#### EXTRACT PROVIDED

The working classifier is given by $\hat{c} (x) = s i g n ({\hat{β}}_{n 0} + {\hat{β}}_{n 1 x_{1}} + {\hat{β}}_{n 2 x_{2}})$ where ${\hat{β}}_{n}$ is constructed using squared error loss $L (X, Y, β) ≜ {(1 - Y X^{t} β)}^{2}$ . In this example $β^{*} \approx (- .225, - .317, .439)$ so that the continuity of X₁ and X₂ ensures that the regularity condition P(X^tβ* = 0) = 0 is satisfied. Consider two seemingly reasonable, and commonly employed methods for constructing a confidence set. The first is the centered percentile bootstrap (CPB). The CPB confidence set is formed by bootstrapping the centered and scaled in-sample error $\sqrt{n} (P_{n} - P) 1_{Y X^{t} {\hat{β}}_{n} < 0}$ . Note that $\sqrt{n} (P_{n} - P) 1_{Y X^{t} {\hat{β}}_{n} < 0} = \sqrt{n} (\hat{τ} (\hat{c}) - τ (\hat{c}))$ where $\hat{τ} (\hat{c}) ≜ P_{n} 1_{Y X^{t} {\hat{β}}_{n} < 0}$ is the in-sample error. More specifically, let $\hat{u}$ and $\hat{l}$ be the 1 − γ/2 and γ/2 percentiles of

\sqrt{n} ({\hat{P}}_{n}^{(b)} - P_{n}) 1_{Y X^{t} {\hat{β}}_{n}^{(b)} < 0},

(3)

where ${\hat{P}}_{n}^{(b)} ≜ n^{- 1} \sum_{i = 1}^{n} M_{n i} δ_{(x_{i}, y_{i})}$ is the bootstrap empirical measure with weights $(M_{n 1}, M_{n 2}, \dots, M_{n m}) ~ M u l t i n o m i a l (n, \frac{1}{n}, \frac{1}{n}, \dots, \frac{1}{n})$ and ${\hat{β}}_{n}^{(b)} ≜ {\arg \min}_{β \in R^{p}} {\hat{P}}_{n}^{(b)} L (X, Y, β)$ . Then the 1 − γ CPB interval is given by $[\hat{τ} (\hat{c}) - \hat{u} ∕ \sqrt{n}, \hat{τ} (\hat{c}) - \hat{l} ∕ \sqrt{n}]$ . The second approach is based on the asymptotic approximation

\sqrt{n} (P_{n} - P) 1_{Y X^{t} {\hat{β}}_{n} < 0} \approx N (0, (1 - P 1_{Y X^{t} β^{*} < 0}) P 1_{Y X^{t} β^{*} < 0}) .

########
#### INPUT DATA

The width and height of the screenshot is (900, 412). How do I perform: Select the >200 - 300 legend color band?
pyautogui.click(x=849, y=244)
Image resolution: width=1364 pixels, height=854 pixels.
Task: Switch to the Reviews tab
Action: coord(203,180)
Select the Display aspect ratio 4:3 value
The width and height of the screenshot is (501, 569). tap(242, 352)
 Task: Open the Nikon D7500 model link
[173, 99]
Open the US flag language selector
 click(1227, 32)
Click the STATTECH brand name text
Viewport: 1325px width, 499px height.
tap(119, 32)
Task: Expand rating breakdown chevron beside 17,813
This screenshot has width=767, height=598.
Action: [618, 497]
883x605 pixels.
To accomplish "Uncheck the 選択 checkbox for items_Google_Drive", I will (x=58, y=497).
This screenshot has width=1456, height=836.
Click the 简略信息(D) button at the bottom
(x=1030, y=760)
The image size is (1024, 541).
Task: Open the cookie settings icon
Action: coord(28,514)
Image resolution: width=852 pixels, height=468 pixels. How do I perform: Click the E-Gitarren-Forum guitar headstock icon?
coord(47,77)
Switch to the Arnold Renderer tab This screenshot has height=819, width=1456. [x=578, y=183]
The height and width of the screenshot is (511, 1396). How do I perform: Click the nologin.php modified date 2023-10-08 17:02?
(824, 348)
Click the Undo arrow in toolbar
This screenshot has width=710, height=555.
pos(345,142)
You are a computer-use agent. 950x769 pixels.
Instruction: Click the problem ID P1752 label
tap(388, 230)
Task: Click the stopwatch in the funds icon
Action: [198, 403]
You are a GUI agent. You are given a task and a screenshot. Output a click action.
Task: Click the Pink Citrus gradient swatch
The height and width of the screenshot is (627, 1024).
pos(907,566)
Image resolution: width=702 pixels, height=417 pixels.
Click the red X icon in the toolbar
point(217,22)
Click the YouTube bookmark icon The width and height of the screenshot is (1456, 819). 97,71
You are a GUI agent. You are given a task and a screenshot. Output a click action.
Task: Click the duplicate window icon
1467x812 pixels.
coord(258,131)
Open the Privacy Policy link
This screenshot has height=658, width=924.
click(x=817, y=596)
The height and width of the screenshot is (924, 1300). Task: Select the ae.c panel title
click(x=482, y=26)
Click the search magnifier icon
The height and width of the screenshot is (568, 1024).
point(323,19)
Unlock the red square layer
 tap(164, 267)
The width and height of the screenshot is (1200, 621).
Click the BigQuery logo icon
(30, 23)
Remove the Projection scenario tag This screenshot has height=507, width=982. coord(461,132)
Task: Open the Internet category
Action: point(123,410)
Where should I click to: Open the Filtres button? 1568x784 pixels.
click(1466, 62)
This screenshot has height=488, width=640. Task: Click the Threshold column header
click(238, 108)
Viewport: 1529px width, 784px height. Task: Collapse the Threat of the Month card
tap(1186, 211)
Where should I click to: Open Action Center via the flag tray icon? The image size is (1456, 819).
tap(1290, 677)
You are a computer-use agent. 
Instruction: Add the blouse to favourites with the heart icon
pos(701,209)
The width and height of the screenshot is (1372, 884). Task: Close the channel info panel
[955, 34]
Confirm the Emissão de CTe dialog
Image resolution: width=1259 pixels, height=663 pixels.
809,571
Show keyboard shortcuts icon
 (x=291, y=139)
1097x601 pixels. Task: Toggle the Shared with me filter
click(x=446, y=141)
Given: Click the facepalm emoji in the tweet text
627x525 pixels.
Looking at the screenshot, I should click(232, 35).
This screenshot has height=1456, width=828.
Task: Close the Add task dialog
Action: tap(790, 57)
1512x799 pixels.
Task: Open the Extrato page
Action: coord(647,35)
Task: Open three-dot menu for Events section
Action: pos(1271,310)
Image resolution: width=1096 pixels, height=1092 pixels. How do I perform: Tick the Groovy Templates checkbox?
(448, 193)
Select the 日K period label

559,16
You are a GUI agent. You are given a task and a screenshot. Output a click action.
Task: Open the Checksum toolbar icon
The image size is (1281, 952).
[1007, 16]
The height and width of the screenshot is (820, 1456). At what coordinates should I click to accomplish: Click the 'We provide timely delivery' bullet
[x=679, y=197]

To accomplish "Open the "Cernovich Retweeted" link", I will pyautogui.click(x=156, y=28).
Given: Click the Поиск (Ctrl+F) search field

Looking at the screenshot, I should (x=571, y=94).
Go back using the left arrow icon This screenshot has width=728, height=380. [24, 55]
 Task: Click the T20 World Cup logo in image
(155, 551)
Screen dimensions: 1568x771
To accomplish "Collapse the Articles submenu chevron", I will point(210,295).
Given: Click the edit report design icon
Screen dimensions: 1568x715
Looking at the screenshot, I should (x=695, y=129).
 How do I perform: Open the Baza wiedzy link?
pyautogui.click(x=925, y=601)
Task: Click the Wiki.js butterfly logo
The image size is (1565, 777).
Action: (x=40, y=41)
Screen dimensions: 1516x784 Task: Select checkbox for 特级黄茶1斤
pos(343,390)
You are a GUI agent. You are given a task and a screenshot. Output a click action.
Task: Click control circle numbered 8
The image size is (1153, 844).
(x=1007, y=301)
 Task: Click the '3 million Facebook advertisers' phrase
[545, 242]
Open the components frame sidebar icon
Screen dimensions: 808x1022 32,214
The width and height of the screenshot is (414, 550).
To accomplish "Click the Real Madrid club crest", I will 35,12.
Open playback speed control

########

▶ **REQUIRED TASKS**
[a] For the passage on confidence sets for the classifier's error, mark each statement yes or no and quote the words of the passage that decide it. (i) The CPB confidence set is formed by bootstrapping the centered and scaled in-sample error. (ii) The coefficients of the working classifier are constructed using absolute error loss. (iii) The passage considers three methods for constructing a confidence set.
[b] Please print everything in the entries above, from the first entry down to the line that contains "coord(47,77)", with both ends included.

▶ **SOLUTIONS**
[a]
(i) Yes: "The CPB confidence set is formed by bootstrapping the centered and scaled in-sample error"
(ii) No: "constructed using squared error loss"
(iii) No: "Consider two seemingly reasonable, and commonly employed methods for constructing a confidence set."

[b]
The width and height of the screenshot is (900, 412). How do I perform: Select the >200 - 300 legend color band?
pyautogui.click(x=849, y=244)
Image resolution: width=1364 pixels, height=854 pixels.
Task: Switch to the Reviews tab
Action: coord(203,180)
Select the Display aspect ratio 4:3 value
The width and height of the screenshot is (501, 569). tap(242, 352)
 Task: Open the Nikon D7500 model link
[173, 99]
Open the US flag language selector
 click(1227, 32)
Click the STATTECH brand name text
Viewport: 1325px width, 499px height.
tap(119, 32)
Task: Expand rating breakdown chevron beside 17,813
This screenshot has width=767, height=598.
Action: [618, 497]
883x605 pixels.
To accomplish "Uncheck the 選択 checkbox for items_Google_Drive", I will (x=58, y=497).
This screenshot has width=1456, height=836.
Click the 简略信息(D) button at the bottom
(x=1030, y=760)
The image size is (1024, 541).
Task: Open the cookie settings icon
Action: coord(28,514)
Image resolution: width=852 pixels, height=468 pixels. How do I perform: Click the E-Gitarren-Forum guitar headstock icon?
coord(47,77)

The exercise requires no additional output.